▶ **MATERIAL FOR THIS TASK**:
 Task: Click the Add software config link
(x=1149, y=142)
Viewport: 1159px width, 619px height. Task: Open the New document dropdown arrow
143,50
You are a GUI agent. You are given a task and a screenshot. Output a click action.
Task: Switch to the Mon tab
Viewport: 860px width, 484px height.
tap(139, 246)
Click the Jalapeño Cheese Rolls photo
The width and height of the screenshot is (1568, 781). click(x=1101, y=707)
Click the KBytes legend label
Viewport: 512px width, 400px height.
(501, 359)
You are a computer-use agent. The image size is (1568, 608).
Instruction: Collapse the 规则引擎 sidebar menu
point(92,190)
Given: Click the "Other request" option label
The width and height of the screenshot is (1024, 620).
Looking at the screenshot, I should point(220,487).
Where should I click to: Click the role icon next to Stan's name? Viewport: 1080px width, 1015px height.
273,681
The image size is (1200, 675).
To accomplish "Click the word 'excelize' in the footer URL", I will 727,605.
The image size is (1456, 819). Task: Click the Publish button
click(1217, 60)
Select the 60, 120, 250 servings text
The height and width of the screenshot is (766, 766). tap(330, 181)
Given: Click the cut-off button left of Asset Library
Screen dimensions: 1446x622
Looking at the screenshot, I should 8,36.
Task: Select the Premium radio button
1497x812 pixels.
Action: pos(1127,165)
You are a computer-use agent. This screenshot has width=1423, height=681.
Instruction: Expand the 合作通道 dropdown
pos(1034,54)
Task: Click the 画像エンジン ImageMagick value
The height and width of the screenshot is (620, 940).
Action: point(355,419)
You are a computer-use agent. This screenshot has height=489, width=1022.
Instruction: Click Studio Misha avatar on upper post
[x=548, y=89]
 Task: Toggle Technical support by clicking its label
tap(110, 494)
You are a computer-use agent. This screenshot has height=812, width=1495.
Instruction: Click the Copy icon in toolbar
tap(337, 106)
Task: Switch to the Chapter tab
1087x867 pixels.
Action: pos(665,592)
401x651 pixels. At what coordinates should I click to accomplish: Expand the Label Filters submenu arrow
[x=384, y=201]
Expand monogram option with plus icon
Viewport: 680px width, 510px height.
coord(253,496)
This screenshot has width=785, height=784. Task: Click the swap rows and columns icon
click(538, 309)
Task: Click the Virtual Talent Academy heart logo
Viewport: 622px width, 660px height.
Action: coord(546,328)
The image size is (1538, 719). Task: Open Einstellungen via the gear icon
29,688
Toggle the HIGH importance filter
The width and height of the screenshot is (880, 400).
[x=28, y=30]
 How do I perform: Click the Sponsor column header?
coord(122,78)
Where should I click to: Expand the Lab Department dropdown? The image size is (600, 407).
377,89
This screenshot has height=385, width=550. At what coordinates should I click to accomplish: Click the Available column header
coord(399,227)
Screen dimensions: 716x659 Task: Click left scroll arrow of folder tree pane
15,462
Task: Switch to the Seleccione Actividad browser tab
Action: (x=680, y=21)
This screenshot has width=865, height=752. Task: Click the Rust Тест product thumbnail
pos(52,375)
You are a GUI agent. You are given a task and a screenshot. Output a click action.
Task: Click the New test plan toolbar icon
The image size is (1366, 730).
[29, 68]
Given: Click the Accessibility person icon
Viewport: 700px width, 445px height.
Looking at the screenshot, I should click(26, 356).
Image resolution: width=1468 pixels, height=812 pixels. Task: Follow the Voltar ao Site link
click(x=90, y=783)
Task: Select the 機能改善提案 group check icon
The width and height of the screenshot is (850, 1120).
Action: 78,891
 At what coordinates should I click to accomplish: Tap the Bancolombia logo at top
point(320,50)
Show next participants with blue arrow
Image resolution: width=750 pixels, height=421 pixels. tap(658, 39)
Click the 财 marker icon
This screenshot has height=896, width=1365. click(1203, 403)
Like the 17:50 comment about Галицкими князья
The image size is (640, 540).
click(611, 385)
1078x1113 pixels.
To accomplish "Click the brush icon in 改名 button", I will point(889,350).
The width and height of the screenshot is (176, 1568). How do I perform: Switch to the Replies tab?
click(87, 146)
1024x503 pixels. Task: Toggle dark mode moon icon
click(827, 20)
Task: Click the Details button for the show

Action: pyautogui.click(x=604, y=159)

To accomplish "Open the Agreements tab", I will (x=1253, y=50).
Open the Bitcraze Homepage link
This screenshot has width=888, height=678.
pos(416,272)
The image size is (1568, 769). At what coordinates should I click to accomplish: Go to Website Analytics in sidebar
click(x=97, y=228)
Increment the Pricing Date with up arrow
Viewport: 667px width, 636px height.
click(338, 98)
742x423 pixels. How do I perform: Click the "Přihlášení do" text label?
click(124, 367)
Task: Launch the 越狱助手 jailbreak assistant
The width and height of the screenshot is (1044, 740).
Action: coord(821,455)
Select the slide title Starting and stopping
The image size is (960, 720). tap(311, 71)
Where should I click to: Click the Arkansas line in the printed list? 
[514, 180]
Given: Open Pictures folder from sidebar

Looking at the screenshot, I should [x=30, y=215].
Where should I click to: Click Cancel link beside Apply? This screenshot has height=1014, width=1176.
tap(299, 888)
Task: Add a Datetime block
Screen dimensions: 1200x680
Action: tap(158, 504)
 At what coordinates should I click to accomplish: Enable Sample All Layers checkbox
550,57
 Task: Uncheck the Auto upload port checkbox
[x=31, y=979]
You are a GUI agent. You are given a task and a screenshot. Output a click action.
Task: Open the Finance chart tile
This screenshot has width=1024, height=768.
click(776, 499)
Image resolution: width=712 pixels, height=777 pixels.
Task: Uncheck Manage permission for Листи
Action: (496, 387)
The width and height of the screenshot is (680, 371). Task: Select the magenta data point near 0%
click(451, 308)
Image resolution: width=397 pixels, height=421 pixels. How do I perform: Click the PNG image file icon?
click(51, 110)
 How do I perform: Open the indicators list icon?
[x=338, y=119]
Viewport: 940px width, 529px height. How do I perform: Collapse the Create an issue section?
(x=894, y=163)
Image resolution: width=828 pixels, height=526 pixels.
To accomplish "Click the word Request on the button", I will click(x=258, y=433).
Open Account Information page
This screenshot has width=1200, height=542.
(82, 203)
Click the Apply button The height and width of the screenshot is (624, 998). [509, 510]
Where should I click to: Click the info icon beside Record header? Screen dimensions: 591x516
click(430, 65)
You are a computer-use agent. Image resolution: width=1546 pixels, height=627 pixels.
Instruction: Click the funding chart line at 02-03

▶ **TASK STATEMENT**:
Restate the full material word for word.

▶ **THE COMPLETED TASK**:
 Task: Click the Add software config link
(x=1149, y=142)
Viewport: 1159px width, 619px height. Task: Open the New document dropdown arrow
143,50
You are a GUI agent. You are given a task and a screenshot. Output a click action.
Task: Switch to the Mon tab
Viewport: 860px width, 484px height.
tap(139, 246)
Click the Jalapeño Cheese Rolls photo
The width and height of the screenshot is (1568, 781). click(x=1101, y=707)
Click the KBytes legend label
Viewport: 512px width, 400px height.
(501, 359)
You are a computer-use agent. The image size is (1568, 608).
Instruction: Collapse the 规则引擎 sidebar menu
point(92,190)
Given: Click the "Other request" option label
The width and height of the screenshot is (1024, 620).
Looking at the screenshot, I should point(220,487).
Where should I click to: Click the role icon next to Stan's name? Viewport: 1080px width, 1015px height.
273,681
The image size is (1200, 675).
To accomplish "Click the word 'excelize' in the footer URL", I will 727,605.
The image size is (1456, 819). Task: Click the Publish button
click(1217, 60)
Select the 60, 120, 250 servings text
The height and width of the screenshot is (766, 766). tap(330, 181)
Given: Click the cut-off button left of Asset Library
Screen dimensions: 1446x622
Looking at the screenshot, I should 8,36.
Task: Select the Premium radio button
1497x812 pixels.
Action: pos(1127,165)
You are a computer-use agent. This screenshot has width=1423, height=681.
Instruction: Expand the 合作通道 dropdown
pos(1034,54)
Task: Click the 画像エンジン ImageMagick value
The height and width of the screenshot is (620, 940).
Action: point(355,419)
You are a computer-use agent. This screenshot has height=489, width=1022.
Instruction: Click Studio Misha avatar on upper post
[x=548, y=89]
 Task: Toggle Technical support by clicking its label
tap(110, 494)
You are a computer-use agent. This screenshot has height=812, width=1495.
Instruction: Click the Copy icon in toolbar
tap(337, 106)
Task: Switch to the Chapter tab
1087x867 pixels.
Action: pos(665,592)
401x651 pixels. At what coordinates should I click to accomplish: Expand the Label Filters submenu arrow
[x=384, y=201]
Expand monogram option with plus icon
Viewport: 680px width, 510px height.
coord(253,496)
This screenshot has width=785, height=784. Task: Click the swap rows and columns icon
click(538, 309)
Task: Click the Virtual Talent Academy heart logo
Viewport: 622px width, 660px height.
Action: coord(546,328)
The image size is (1538, 719). Task: Open Einstellungen via the gear icon
29,688
Toggle the HIGH importance filter
The width and height of the screenshot is (880, 400).
[x=28, y=30]
 How do I perform: Click the Sponsor column header?
coord(122,78)
Where should I click to: Expand the Lab Department dropdown? The image size is (600, 407).
377,89
This screenshot has height=385, width=550. At what coordinates should I click to accomplish: Click the Available column header
coord(399,227)
Screen dimensions: 716x659 Task: Click left scroll arrow of folder tree pane
15,462
Task: Switch to the Seleccione Actividad browser tab
Action: (x=680, y=21)
This screenshot has width=865, height=752. Task: Click the Rust Тест product thumbnail
pos(52,375)
You are a GUI agent. You are given a task and a screenshot. Output a click action.
Task: Click the New test plan toolbar icon
The image size is (1366, 730).
[29, 68]
Given: Click the Accessibility person icon
Viewport: 700px width, 445px height.
Looking at the screenshot, I should click(26, 356).
Image resolution: width=1468 pixels, height=812 pixels. Task: Follow the Voltar ao Site link
click(x=90, y=783)
Task: Select the 機能改善提案 group check icon
The width and height of the screenshot is (850, 1120).
Action: 78,891
 At what coordinates should I click to accomplish: Tap the Bancolombia logo at top
point(320,50)
Show next participants with blue arrow
Image resolution: width=750 pixels, height=421 pixels. tap(658, 39)
Click the 财 marker icon
This screenshot has height=896, width=1365. click(1203, 403)
Like the 17:50 comment about Галицкими князья
The image size is (640, 540).
click(611, 385)
1078x1113 pixels.
To accomplish "Click the brush icon in 改名 button", I will point(889,350).
The width and height of the screenshot is (176, 1568). How do I perform: Switch to the Replies tab?
click(87, 146)
1024x503 pixels. Task: Toggle dark mode moon icon
click(827, 20)
Task: Click the Details button for the show

Action: pyautogui.click(x=604, y=159)

To accomplish "Open the Agreements tab", I will (x=1253, y=50).
Open the Bitcraze Homepage link
This screenshot has width=888, height=678.
pos(416,272)
The image size is (1568, 769). At what coordinates should I click to accomplish: Go to Website Analytics in sidebar
click(x=97, y=228)
Increment the Pricing Date with up arrow
Viewport: 667px width, 636px height.
click(338, 98)
742x423 pixels. How do I perform: Click the "Přihlášení do" text label?
click(124, 367)
Task: Launch the 越狱助手 jailbreak assistant
The width and height of the screenshot is (1044, 740).
Action: coord(821,455)
Select the slide title Starting and stopping
The image size is (960, 720). tap(311, 71)
Where should I click to: Click the Arkansas line in the printed list? 
[514, 180]
Given: Open Pictures folder from sidebar

Looking at the screenshot, I should [x=30, y=215].
Where should I click to: Click Cancel link beside Apply? This screenshot has height=1014, width=1176.
tap(299, 888)
Task: Add a Datetime block
Screen dimensions: 1200x680
Action: tap(158, 504)
 At what coordinates should I click to accomplish: Enable Sample All Layers checkbox
550,57
 Task: Uncheck the Auto upload port checkbox
[x=31, y=979]
You are a GUI agent. You are given a task and a screenshot. Output a click action.
Task: Open the Finance chart tile
This screenshot has width=1024, height=768.
click(776, 499)
Image resolution: width=712 pixels, height=777 pixels.
Task: Uncheck Manage permission for Листи
Action: (496, 387)
The width and height of the screenshot is (680, 371). Task: Select the magenta data point near 0%
click(451, 308)
Image resolution: width=397 pixels, height=421 pixels. How do I perform: Click the PNG image file icon?
click(51, 110)
 How do I perform: Open the indicators list icon?
[x=338, y=119]
Viewport: 940px width, 529px height. How do I perform: Collapse the Create an issue section?
(x=894, y=163)
Image resolution: width=828 pixels, height=526 pixels.
To accomplish "Click the word Request on the button", I will click(x=258, y=433).
Open Account Information page
This screenshot has width=1200, height=542.
(82, 203)
Click the Apply button The height and width of the screenshot is (624, 998). [509, 510]
Where should I click to: Click the info icon beside Record header? Screen dimensions: 591x516
click(430, 65)
You are a computer-use agent. Image resolution: width=1546 pixels, height=627 pixels.
Instruction: Click the funding chart line at 02-03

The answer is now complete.